■ **WHAT IS ASKED**:
Reproduce the stretch of entries from the line containing "1136x672 pixels." through the line containing "click(x=567, y=214)", swapping "widget" for "component" and changing nothing else. Omit the pictures.

■ **DATA PROVIDED**:
::::::::::

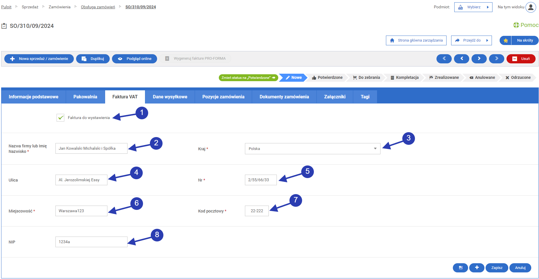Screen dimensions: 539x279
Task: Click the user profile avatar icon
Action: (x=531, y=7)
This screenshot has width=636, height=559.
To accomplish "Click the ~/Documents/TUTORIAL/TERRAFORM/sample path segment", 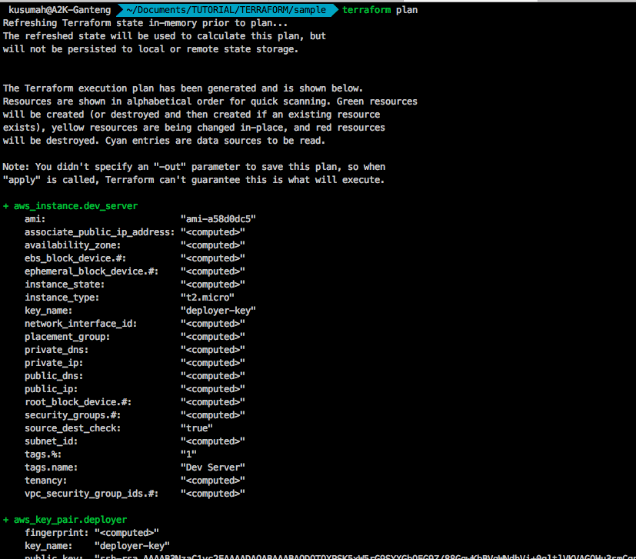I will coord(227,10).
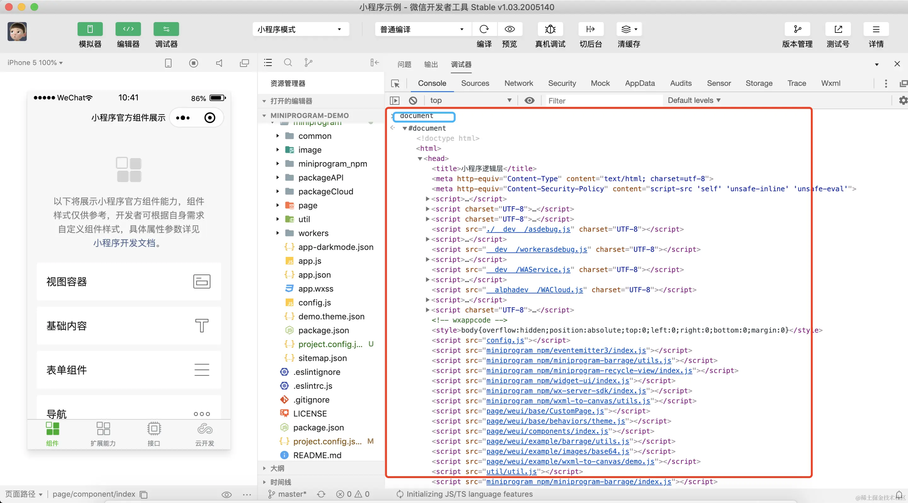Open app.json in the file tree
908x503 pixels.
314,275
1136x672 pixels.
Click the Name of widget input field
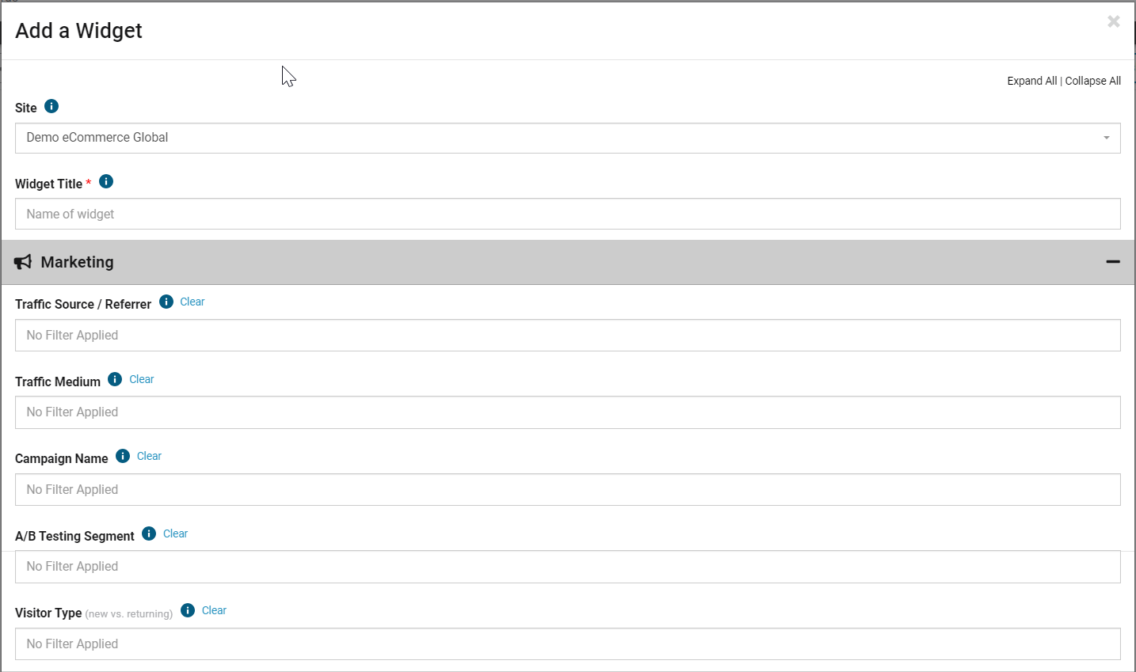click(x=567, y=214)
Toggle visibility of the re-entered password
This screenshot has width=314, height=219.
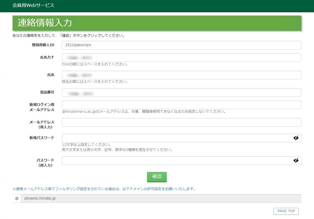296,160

::::::::::

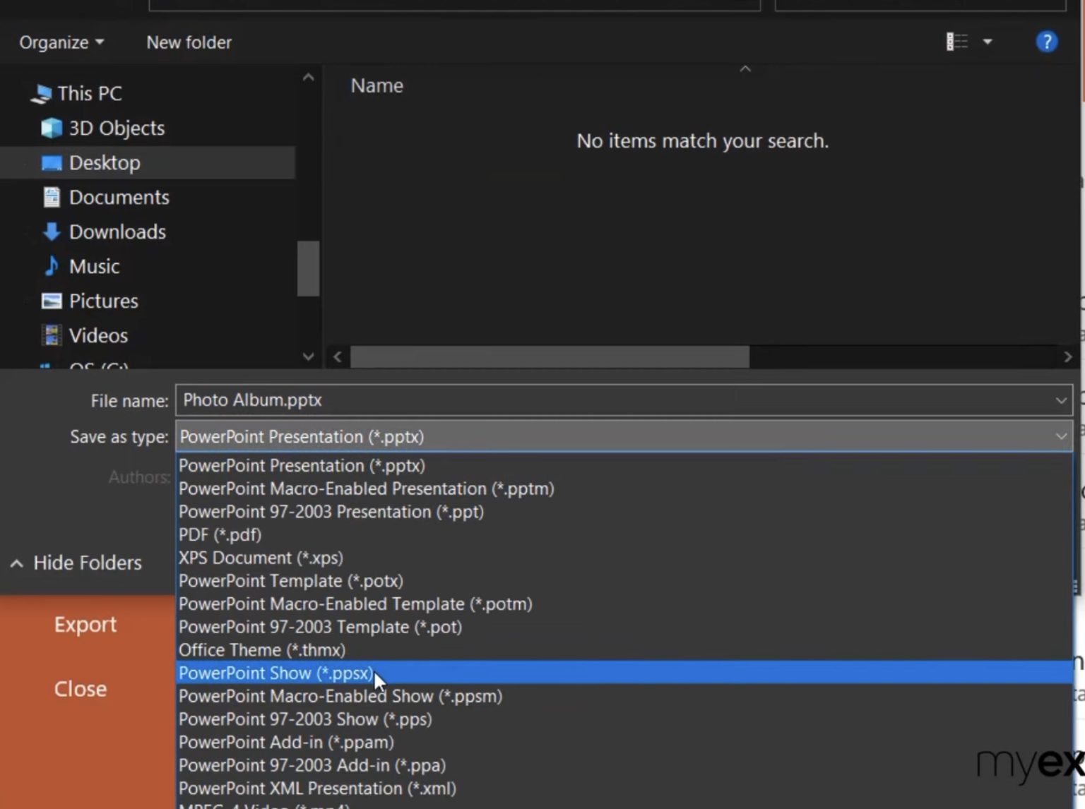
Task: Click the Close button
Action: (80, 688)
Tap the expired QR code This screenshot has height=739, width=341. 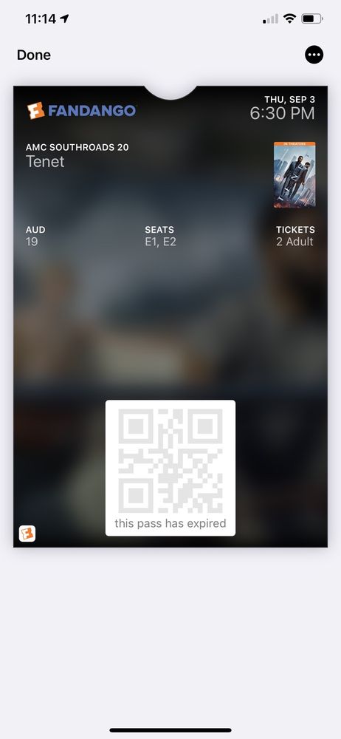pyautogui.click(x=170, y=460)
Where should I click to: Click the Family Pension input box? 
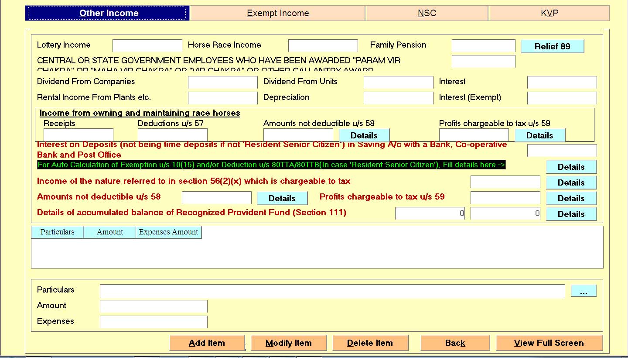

::::::::::

■ **WRITTEN RESPONSE**:
1136x672 pixels.
Click the Name of component input field
click(x=567, y=214)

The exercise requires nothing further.